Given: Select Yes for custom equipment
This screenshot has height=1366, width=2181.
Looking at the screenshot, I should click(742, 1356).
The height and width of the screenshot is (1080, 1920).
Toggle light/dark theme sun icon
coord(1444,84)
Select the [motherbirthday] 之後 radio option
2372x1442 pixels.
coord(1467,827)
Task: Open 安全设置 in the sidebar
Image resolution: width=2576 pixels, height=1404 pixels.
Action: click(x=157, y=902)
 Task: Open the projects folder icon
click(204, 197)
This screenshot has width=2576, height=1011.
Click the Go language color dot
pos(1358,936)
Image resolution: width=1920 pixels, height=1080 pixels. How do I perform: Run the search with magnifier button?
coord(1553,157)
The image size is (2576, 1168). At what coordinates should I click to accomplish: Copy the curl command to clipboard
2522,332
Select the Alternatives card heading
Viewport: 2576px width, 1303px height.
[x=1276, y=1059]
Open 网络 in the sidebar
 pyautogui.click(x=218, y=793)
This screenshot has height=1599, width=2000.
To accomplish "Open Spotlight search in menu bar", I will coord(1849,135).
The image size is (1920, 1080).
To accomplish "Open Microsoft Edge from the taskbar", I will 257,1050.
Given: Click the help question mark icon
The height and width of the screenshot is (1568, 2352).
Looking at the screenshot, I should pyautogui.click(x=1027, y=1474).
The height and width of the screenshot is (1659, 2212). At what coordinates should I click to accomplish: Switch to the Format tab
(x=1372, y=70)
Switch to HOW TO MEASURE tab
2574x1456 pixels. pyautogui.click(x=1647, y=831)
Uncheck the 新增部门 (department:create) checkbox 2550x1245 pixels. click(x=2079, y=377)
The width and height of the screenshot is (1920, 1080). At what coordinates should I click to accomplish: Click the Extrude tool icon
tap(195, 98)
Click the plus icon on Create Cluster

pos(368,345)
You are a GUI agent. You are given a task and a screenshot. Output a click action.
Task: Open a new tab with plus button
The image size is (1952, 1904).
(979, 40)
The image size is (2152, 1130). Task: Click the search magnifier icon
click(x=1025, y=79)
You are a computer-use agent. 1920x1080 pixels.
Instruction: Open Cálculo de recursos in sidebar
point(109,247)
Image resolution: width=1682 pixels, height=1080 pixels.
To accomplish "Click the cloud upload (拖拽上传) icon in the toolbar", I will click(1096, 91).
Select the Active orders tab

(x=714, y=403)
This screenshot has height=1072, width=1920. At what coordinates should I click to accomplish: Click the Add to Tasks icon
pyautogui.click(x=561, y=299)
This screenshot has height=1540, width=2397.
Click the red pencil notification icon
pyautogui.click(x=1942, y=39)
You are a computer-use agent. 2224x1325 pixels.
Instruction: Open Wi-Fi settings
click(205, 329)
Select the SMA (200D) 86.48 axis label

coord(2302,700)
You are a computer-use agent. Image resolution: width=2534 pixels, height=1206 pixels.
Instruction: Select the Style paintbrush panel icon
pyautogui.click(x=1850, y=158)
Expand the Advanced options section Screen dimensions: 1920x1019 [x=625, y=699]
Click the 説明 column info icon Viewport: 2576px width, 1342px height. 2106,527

════════════════════

DESCRIPTION OF THE TASK:
Out of the records above, pull the lines that include the word "agent".

FINISHED EXERCISE:
You are a GUI agent. You are given a task and a screenshot. Output a click action.
You are a computer-use agent. 1920x1080 pixels.
You are a computer-use agent. 2224x1325 pixels.
You are a computer-use agent. Image resolution: width=2534 pixels, height=1206 pixels.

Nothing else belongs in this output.